*Instruction 1*
Write out every line of the records, from the first one down to the line containing "223 (18, 26)". Keep each line's wording unchanged, but multiply every coordinate in the answers by 1.05 and round to whole numbers, with halves going up.

═════ Selected text

Yet more on RTTs

Van Jacobson (
Fri, 14 Nov 86 12:51:35 PST

A few weeks ago there was a query about estimating packet round trip
time for an RDP implementation. I replied with some local measurements
that suggested that TCP's problems might be similar to RDP's: most
TCP conversations were so short that they behaved as datagrams. Based
on this, I suggested that a part of RTT maintenance be moved from
the TCP layer to the IP layer. If RTT really is common to RDP and TCP,
the IP layer is to logical place to put it. Based on measurement and
simulation, I have reason to believe that this move would improve
the Internet's present, abysmal performance.

I've been out of touch for two weeks (a problem of inter-personnal
congestion control) and read the past two weeks of TCP-IP messages
last night. The RTT messages were disappointing: they addressed
problems whose solution is known and which are being solved (albeit
slowly). I think we're facing a whole new set of problems. In an
effort to promote some light (or heat), what follows is my simple
minded explanation of what's going on and what we might start to
do about it. (In what follows, "connection" means a conversation
between two processes over a network, not a TCP connection.)

RTT is measured to help deal with unreliable packet delivery. When
packets are delivered reliably, TCP and RDP are self-clocking. Since
we know that delivery is unreliable, we design our protocols to make
an educated guess about whether a particular packet has been lost:
If no "clock" has been received for a "long time" (relative to the
round trip time), the packet probably needs to be retransmitted.

There are two reasons for losing a packet:
  1) It was damaged or misplaced in transit.
  2) It was discarded due to congestion.
The appropriate recovery strategy depends on the reason: For (1),
the packet should be retransmitted as soon as possible. For (2),
the retransmission should happen after a "Long" time (many times
the round trip time) so the congestion has a chance to clear (I'm
making the assumption that there's substantial buffering in the
subnet so the time constants for congestion are long -- this is
true of the nets I deal with and, given current memory prices,
likely to remain true).

Given that the sender doesn't know whether (1) or (2) has occurred,
what stategy should be used? If the stategy for (2) is chosen when (1)
is the cause, the throughput on this connection will go down a bit. If
the strategy for (1) is chosen when (2) is the cause, the problem will
get much worse, both for this host and others on the net. In the
absence of other information, the principle of Least Damage tells us to
use the strategy for (2). [Experience also suggests that damaged
packets are unlikely -- the error rate on our worst net is <0.1%. But,
if you really have to get maximum throughput on a connection, as
opposed to maximum agregate throughput on all your connections, the
Pollaczek-Khinchine equation says that the variance of the RTT
estimates can be used to distinguish (1) & (2). I design networks for
real-time control in hostile environments and occasionally make use of
this. It's not generally useful.]

The strategy for (1) is very "local". It can be detected by the
process running the connection and that process can take corrective
action that should both cure the problem and have negligible effect
on other connections. The strategy for (2) is global. The congestion
detected on a connection is probably not caused by that connection.

══════════

*Instruction 2*
Transcribe everything in the post on round trip times from "RTT is measured" down to "misplaced in transit.".

═════ Information given

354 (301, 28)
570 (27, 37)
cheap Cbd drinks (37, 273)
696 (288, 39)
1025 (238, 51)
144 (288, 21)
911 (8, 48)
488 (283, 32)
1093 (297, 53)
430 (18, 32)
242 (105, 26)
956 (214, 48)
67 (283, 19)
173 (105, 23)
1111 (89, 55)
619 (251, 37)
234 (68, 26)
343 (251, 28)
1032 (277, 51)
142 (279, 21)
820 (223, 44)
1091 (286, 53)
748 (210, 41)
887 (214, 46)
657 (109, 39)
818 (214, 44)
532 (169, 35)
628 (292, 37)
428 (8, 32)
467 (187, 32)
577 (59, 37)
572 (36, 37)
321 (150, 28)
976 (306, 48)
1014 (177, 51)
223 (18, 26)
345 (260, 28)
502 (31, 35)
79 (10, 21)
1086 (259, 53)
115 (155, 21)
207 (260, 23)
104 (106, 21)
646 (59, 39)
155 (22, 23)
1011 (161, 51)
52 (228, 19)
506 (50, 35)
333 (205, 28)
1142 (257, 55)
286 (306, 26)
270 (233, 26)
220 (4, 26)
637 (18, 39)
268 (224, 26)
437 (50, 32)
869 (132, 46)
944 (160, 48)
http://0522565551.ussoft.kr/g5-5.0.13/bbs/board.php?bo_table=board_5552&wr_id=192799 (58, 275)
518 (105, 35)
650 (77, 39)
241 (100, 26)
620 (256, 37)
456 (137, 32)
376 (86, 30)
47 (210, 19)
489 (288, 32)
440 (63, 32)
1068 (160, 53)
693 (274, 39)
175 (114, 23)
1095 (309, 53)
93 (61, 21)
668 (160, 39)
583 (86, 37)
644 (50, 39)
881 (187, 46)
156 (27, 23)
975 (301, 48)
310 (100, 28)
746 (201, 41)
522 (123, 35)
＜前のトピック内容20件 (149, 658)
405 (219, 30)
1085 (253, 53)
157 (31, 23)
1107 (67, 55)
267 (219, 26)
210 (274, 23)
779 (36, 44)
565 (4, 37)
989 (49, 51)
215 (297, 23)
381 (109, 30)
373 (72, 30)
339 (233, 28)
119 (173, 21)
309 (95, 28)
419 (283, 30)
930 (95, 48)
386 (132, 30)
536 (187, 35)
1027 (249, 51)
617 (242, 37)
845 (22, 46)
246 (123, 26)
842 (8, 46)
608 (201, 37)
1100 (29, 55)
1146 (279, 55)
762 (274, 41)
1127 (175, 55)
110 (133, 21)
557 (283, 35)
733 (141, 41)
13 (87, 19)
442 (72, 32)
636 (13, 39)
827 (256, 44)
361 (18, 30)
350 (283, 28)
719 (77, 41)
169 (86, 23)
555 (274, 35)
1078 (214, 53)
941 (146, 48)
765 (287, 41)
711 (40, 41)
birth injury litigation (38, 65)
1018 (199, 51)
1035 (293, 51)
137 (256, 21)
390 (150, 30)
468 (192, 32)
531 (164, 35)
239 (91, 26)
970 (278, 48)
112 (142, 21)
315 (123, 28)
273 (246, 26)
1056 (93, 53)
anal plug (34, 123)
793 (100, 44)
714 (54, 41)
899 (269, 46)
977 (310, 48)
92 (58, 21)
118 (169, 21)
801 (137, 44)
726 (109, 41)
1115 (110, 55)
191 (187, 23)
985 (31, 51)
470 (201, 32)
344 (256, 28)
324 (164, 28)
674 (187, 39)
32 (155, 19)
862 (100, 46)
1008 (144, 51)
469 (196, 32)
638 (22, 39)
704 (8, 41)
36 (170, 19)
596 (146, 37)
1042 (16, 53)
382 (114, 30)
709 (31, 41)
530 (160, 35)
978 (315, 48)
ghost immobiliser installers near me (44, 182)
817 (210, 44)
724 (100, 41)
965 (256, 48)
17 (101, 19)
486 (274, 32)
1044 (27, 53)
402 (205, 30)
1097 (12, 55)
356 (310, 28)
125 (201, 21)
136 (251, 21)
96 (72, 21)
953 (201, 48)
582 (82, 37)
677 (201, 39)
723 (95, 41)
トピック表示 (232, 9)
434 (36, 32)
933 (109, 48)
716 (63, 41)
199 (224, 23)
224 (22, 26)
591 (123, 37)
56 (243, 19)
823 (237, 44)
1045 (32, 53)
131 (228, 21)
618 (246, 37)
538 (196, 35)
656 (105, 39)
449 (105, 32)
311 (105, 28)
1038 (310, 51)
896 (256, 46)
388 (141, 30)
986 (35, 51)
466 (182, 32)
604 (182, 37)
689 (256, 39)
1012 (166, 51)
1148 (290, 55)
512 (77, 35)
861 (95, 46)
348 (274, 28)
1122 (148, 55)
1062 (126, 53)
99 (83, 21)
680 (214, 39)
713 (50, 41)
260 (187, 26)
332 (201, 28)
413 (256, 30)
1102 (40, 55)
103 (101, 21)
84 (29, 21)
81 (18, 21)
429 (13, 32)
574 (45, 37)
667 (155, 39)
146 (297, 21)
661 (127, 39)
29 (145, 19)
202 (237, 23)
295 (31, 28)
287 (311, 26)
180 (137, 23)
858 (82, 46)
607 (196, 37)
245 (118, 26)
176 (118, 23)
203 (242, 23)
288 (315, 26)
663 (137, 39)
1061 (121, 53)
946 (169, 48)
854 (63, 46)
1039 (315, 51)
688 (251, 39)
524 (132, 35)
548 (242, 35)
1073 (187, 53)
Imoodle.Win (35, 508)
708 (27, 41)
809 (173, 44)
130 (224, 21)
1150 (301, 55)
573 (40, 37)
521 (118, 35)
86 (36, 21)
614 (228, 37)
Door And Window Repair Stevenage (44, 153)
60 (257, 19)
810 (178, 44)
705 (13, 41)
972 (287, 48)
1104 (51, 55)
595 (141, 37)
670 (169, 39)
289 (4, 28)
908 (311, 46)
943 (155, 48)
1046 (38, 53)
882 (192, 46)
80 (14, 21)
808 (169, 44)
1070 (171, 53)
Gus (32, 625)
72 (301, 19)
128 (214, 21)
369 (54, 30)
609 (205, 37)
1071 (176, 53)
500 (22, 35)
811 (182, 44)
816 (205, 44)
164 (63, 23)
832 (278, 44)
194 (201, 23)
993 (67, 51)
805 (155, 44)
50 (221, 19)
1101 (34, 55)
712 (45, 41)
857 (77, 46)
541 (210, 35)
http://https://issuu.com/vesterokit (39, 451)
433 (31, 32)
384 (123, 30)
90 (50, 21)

══════════

*Complete response 1*
354 (316, 29)
570 (28, 39)
cheap Cbd drinks (39, 287)
696 (302, 41)
1025 (250, 54)
144 (302, 22)
911 (8, 50)
488 (297, 34)
1093 (312, 56)
430 (19, 34)
242 (110, 27)
956 (225, 50)
67 (297, 20)
173 (110, 24)
1111 (93, 58)
619 (264, 39)
234 (71, 27)
343 (264, 29)
1032 (291, 54)
142 (293, 22)
820 (234, 46)
1091 (300, 56)
748 (221, 43)
887 (225, 48)
657 (114, 41)
818 (225, 46)
532 (177, 37)
628 (307, 39)
428 (8, 34)
467 (196, 34)
577 (62, 39)
572 (38, 39)
321 (158, 29)
976 (321, 50)
1014 (186, 54)
223 (19, 27)

*Complete response 2*
RTT is measured to help deal with unreliable packet delivery. When
packets are delivered reliably, TCP and RDP are self-clocking. Since
we know that delivery is unreliable, we design our protocols to make
an educated guess about whether a particular packet has been lost:
If no "clock" has been received for a "long time" (relative to the
round trip time), the packet probably needs to be retransmitted.

There are two reasons for losing a packet:
  1) It was damaged or misplaced in transit.